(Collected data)
★ ★ ★ ★ ★
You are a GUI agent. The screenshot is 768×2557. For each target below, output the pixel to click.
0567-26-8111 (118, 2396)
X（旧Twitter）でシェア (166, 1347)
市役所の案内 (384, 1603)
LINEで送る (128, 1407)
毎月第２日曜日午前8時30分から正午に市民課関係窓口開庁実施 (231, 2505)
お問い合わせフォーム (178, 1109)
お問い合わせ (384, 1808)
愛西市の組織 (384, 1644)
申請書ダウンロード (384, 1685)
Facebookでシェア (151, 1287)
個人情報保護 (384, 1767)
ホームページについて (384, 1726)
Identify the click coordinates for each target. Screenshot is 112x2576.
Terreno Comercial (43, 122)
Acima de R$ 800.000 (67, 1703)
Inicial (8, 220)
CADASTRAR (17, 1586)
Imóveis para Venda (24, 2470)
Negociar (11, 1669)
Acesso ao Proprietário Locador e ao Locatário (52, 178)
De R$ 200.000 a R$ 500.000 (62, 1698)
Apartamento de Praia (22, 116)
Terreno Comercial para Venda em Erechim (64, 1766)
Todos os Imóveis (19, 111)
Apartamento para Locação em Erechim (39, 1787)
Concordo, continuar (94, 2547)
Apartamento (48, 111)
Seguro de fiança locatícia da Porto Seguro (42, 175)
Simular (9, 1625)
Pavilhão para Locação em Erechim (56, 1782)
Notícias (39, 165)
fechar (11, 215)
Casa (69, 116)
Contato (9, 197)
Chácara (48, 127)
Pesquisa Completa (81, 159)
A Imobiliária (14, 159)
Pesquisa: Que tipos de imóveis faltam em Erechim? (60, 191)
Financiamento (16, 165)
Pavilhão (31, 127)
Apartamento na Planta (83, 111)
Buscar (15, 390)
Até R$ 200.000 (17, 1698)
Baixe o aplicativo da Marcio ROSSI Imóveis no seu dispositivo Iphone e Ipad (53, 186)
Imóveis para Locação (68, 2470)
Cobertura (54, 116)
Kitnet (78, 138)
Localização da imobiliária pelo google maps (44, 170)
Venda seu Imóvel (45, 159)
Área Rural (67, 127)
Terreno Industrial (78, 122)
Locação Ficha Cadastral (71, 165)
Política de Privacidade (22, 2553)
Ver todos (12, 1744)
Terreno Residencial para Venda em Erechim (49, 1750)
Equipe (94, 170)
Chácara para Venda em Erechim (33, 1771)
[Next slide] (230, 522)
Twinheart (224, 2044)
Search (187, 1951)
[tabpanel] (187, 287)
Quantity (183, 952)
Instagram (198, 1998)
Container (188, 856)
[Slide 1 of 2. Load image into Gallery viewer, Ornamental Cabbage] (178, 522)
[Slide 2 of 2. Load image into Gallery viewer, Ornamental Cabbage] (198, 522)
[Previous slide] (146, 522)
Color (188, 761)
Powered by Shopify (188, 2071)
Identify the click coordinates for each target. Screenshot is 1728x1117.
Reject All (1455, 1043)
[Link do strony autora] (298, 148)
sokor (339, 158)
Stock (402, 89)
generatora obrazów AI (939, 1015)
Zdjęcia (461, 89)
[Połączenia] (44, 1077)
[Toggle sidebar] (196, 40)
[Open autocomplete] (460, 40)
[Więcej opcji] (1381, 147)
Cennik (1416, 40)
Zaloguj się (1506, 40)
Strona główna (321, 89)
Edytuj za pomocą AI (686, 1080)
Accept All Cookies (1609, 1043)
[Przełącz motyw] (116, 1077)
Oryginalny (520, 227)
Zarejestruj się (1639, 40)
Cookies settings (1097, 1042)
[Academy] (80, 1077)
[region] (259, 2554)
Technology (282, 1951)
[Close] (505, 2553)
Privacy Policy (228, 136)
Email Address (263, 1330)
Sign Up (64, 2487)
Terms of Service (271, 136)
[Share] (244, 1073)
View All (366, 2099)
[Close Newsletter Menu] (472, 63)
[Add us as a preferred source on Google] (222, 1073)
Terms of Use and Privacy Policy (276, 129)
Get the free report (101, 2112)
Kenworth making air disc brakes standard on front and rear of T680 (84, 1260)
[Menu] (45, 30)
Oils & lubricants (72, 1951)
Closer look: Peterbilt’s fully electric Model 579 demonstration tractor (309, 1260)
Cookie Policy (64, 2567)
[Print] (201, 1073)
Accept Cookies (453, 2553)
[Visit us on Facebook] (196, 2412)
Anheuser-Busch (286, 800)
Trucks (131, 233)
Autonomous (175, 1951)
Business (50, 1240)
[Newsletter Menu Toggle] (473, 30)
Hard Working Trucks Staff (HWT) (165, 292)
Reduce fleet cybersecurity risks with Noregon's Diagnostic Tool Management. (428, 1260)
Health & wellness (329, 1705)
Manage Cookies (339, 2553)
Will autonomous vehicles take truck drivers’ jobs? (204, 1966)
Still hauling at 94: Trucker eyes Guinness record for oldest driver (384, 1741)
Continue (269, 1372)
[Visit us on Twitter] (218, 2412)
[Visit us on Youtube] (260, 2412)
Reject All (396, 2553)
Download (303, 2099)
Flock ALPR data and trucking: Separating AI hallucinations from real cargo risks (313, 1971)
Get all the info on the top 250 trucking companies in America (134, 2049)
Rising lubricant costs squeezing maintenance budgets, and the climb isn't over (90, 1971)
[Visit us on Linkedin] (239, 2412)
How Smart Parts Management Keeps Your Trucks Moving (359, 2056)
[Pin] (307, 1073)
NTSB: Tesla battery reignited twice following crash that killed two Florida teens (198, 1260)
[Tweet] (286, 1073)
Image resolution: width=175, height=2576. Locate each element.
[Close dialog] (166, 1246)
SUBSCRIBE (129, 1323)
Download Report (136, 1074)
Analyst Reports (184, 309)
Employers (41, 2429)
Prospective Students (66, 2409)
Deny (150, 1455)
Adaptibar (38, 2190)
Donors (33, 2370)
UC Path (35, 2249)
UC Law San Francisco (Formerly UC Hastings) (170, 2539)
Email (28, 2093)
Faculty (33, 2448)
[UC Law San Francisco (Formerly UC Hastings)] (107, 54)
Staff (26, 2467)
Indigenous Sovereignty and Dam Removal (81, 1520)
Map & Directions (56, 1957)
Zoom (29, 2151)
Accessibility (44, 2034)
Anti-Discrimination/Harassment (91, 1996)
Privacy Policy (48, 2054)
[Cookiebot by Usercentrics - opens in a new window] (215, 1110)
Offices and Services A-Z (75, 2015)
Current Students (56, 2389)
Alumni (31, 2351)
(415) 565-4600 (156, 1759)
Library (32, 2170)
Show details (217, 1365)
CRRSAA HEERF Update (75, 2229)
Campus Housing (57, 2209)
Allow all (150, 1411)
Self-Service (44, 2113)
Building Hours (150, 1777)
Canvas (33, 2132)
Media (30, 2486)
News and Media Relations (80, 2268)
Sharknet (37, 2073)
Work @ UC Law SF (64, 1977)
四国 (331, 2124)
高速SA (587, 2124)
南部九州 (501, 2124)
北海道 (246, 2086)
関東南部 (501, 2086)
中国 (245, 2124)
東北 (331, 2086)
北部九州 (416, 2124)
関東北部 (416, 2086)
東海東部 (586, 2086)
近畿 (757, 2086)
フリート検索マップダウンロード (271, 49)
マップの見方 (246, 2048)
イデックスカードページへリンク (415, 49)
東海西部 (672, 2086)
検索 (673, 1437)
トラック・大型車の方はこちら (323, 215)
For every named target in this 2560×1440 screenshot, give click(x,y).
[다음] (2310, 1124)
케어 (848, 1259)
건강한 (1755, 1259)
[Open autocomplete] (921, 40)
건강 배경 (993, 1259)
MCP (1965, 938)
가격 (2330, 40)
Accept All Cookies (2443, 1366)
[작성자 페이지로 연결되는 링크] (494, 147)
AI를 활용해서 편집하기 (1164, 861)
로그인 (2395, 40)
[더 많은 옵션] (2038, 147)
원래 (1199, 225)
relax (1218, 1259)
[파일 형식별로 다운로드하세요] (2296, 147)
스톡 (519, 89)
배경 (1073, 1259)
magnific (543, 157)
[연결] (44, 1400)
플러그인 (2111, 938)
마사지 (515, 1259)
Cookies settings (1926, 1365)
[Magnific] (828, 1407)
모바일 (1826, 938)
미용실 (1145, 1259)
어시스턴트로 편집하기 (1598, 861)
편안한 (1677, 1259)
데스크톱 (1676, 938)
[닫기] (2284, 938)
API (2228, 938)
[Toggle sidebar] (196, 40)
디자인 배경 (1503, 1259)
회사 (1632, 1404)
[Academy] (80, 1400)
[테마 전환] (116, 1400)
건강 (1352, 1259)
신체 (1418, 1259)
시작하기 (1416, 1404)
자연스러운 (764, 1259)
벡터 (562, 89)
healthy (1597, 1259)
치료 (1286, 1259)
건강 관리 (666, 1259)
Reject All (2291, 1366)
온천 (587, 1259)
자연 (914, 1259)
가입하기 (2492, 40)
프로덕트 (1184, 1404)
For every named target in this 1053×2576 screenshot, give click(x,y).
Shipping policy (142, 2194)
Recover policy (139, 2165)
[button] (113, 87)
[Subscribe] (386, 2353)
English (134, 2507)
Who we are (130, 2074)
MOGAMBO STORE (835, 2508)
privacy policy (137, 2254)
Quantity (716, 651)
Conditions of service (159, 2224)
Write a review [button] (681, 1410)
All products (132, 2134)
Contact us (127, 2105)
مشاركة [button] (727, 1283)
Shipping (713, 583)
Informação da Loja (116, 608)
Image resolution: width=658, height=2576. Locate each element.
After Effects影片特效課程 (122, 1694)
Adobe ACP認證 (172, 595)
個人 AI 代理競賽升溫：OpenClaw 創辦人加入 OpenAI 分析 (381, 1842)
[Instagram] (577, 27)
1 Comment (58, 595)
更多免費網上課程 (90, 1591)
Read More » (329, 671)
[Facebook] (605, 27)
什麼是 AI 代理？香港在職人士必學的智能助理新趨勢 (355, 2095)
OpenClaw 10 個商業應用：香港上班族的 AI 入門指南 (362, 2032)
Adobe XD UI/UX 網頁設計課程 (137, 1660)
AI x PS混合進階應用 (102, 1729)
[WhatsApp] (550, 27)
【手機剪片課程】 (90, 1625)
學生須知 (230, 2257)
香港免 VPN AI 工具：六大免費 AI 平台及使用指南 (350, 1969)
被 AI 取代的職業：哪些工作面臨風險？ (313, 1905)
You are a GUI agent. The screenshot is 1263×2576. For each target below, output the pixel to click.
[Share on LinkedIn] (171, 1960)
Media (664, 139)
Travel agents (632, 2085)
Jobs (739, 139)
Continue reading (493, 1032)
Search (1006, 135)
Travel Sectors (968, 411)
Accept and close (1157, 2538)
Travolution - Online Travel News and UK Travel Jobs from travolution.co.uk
★ ★ ★ ★ ★
Look back at the entries above and repeat, unchanged, every line from the line holding "[Close dialog] (166, 1246)" through the line holding "모바일 (1826, 938)".

[Close dialog] (166, 1246)
SUBSCRIBE (129, 1323)
Download Report (136, 1074)
Analyst Reports (184, 309)
Employers (41, 2429)
Prospective Students (66, 2409)
Deny (150, 1455)
Adaptibar (38, 2190)
Donors (33, 2370)
UC Path (35, 2249)
UC Law San Francisco (Formerly UC Hastings) (170, 2539)
Email (28, 2093)
Faculty (33, 2448)
[UC Law San Francisco (Formerly UC Hastings)] (107, 54)
Staff (26, 2467)
Indigenous Sovereignty and Dam Removal (81, 1520)
Map & Directions (56, 1957)
Zoom (29, 2151)
Accessibility (44, 2034)
Anti-Discrimination/Harassment (91, 1996)
Privacy Policy (48, 2054)
[Cookiebot by Usercentrics - opens in a new window] (215, 1110)
Offices and Services A-Z (75, 2015)
Current Students (56, 2389)
Alumni (31, 2351)
(415) 565-4600 (156, 1759)
Library (32, 2170)
Show details (217, 1365)
CRRSAA HEERF Update (75, 2229)
Campus Housing (57, 2209)
Allow all (150, 1411)
Self-Service (44, 2113)
Building Hours (150, 1777)
Canvas (33, 2132)
Media (30, 2486)
News and Media Relations (80, 2268)
Sharknet (37, 2073)
Work @ UC Law SF (64, 1977)
四国 (331, 2124)
高速SA (587, 2124)
南部九州 (501, 2124)
北海道 (246, 2086)
関東南部 (501, 2086)
中国 (245, 2124)
東北 (331, 2086)
北部九州 (416, 2124)
関東北部 (416, 2086)
東海東部 (586, 2086)
近畿 (757, 2086)
フリート検索マップダウンロード (271, 49)
マップの見方 (246, 2048)
イデックスカードページへリンク (415, 49)
東海西部 (672, 2086)
検索 (673, 1437)
トラック・大型車の方はこちら (323, 215)
For every named target in this 2560×1440 screenshot, give click(x,y).
[다음] (2310, 1124)
케어 (848, 1259)
건강한 (1755, 1259)
[Open autocomplete] (921, 40)
건강 배경 (993, 1259)
MCP (1965, 938)
가격 (2330, 40)
Accept All Cookies (2443, 1366)
[작성자 페이지로 연결되는 링크] (494, 147)
AI를 활용해서 편집하기 (1164, 861)
로그인 (2395, 40)
[더 많은 옵션] (2038, 147)
원래 (1199, 225)
relax (1218, 1259)
[파일 형식별로 다운로드하세요] (2296, 147)
스톡 (519, 89)
배경 (1073, 1259)
magnific (543, 157)
[연결] (44, 1400)
플러그인 (2111, 938)
마사지 (515, 1259)
Cookies settings (1926, 1365)
[Magnific] (828, 1407)
모바일 (1826, 938)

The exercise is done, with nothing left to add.